Academic Club Coordinator
The Power of Play
Research on the importance of play has ebbed and flowed over the decades, but the same message seems to invariably rise to the top: Play is essential for brain development.
Play brings joy and is vital for problem solving, creativity, and relationships. Play allows children — and adults — to use their creativity while developing their imagination, dexterity, and physical, cognitive, and emotional strength. Play offers people a way to engage and interact in the world around them.
Lab School Founder Sally L. Smith understood the power of play. In 1967, she could not find a school that could help her youngest child. He had learning differences but teacher after teacher labeled him as lazy and below average; they thought he would never learn. But she was his mother and she knew better. Borrowing ideas from the 19th century philosopher, psychologist, and education reformer John Dewey who championed progressive education, Ms. Smith also figured out through themed birthday parties — long before they were an industry — that kids, even those like her son who had significant learning differences, could successfully learn through the arts. So she started her own school to help children with dyslexia, ADHD, and other learning differences.
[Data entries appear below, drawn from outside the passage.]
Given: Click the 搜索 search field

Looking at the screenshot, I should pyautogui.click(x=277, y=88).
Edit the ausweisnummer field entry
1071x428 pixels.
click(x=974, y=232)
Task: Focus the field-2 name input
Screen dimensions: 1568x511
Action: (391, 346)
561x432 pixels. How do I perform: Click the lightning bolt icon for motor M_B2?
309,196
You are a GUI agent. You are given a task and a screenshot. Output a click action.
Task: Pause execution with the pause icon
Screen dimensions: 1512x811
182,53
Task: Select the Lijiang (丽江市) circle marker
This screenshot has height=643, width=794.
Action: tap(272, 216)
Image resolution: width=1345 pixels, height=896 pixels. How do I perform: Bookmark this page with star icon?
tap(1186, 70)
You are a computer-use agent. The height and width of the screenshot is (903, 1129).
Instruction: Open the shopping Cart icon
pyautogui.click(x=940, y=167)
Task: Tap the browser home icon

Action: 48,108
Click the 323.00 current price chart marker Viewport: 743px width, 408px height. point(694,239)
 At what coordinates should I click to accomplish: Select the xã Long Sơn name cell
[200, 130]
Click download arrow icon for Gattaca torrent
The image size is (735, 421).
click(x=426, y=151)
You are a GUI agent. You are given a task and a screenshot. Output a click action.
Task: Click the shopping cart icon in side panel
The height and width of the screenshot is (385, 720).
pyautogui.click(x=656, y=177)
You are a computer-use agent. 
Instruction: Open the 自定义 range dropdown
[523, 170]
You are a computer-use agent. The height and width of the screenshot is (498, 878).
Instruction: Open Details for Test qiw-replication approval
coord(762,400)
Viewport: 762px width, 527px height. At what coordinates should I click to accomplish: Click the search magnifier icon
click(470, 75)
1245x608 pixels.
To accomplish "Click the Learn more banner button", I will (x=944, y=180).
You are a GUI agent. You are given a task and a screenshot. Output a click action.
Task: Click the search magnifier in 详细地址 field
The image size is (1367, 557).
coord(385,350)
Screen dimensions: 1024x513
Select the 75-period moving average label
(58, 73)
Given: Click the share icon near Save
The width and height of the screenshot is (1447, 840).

“At the birthday parties, the kids were using drama, puppetry, drawing, crafts, rhythm, and movement to make sense of the things that fascinated them. They were organizing their world with all the art forms serving as effective learning tools,” she said. “I realized something that great philosophers thousands of years ago knew, that children’s play is, in fact, serious learning. Children’s play demands total involvement — body, mind, and soul. Involvement is the key. So, at the root of Lab’s Academic Club Method is total involvement.”
The Academic Clubs played — and continue to play — a large role in Lab’s ability to effectively teach young students with learning differences. The innovative Academic Club methodology is the backbone of the school’s Elementary and Intermediate curriculum. In themed spaces designed to foster student engagement, students occupy the roles of historic cultural leaders as they create hands-on projects that bring a compelling past world to life. Through these daily sessions, students engage in project-based exploration of history, literature, geography, science, archaeology, sociology, and visual and performing arts. The success of this small-group collaborative approach is remarkable and measurable. Rich language, big ideas, and authentic materials come together to make our Academic Clubs uniquely suited to unlocking the intellectual capacity of young students who learn differently.
“More than 50 years later, children continue to seek that feeling of belonging ... they naturally want to be included and experience successful learning,” says Head of Academic Clubs Noel Bicknell. “Academic Clubs — through adopting personas, creating dramatic frameworks, and simulating a compelling time and place — strive to create this very sense of student membership, ownership, and belonging.”